A political chain reaction ensued following the war, with world powers scrambling nuclear weapons claiming deterrence. These weapons meanwhile grew ever more powerful in capacity, to cause more misery and damage. In fact, there’s enough nuclear weapons shared between the US and Russia now, to annihilate human civilization itself.

Then, Rotblat entered the fore setting up the Pugwash Conference on Science and World Affairs in 1957, with British philosopher and mathematician Bernard Russell, to advocate for phasing out nuclear weapons. Pugwash Conferences were influential and successful in bringing scientists and scholars across ideological spectrums to debate solutions while advocating for a nuclear weapon-free world. It helped influence policy decisions – pushing for test ban treaties in international politics. 

The Cold War then ended, and there was some relief – the world hadn’t gone into For Rotblat and Pugwash’s efforts, they were jointly awarded the 1995 Nobel Peace Prize, “for their efforts to diminish the part played by nuclear arms in international politics and, in the longer run, to eliminate such arms.” 

However, it’s perhaps interesting to know what really drove the now revered nuclear peace activist to even join the nuclear weapons program in the first place. 

Nuclear fission and World War II

For one, he too was driven like many in his generation, prior to World War II that Adolf Hitler’s Germany could develop and use a nuclear bomb. Germany was then the superpower in physics, although it stagnated following mass resignations and boycotts against Jewish physicists – many of whom heralded the 20th century revolution in physics – including the likes of Albert Einstein and Max Planck.

Rotblat had moved to Liverpool, UK in 1939 from his native Poland to learn how to build a cyclotron with James Chadwick – the physics Nobel laureate who discovered the subatomic neutron particle. As much as he successfully split the uranium nucleus, he was split from his wife in Poland forever – at the onset of World War II.

Tola was ailing from appendicitis, because of which she couldn’t make it to Liverpool before war broke out. Despite Rotblat’s efforts to seek asylum in the UK, she never escaped.
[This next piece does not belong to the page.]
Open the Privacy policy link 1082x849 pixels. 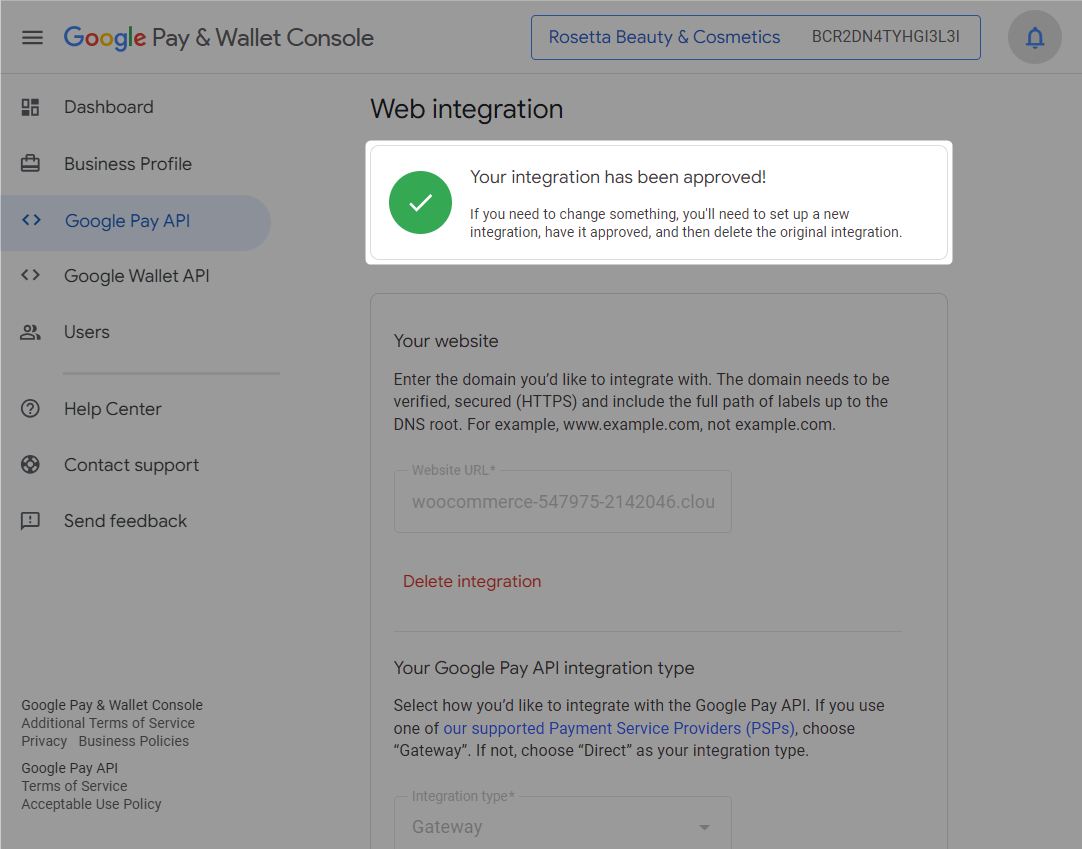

The last Rotblat heard from her was through a letter in December 1940. Rotblat was clearly distraught – although at the same time, he spent his time and energy with the fast neutron research group with Chadwick back in Liverpool.  Rotblat would never know until the war would end, that Tola and her mother were killed at the Belzec concentration camp in occupied Poland by 1941. 

Unbeknownst to him, the British military intelligence did know about Tola’s death back in 1941, though Rotblat wasn’t informed then. Rotblat’s psyche was quite different from other physicists.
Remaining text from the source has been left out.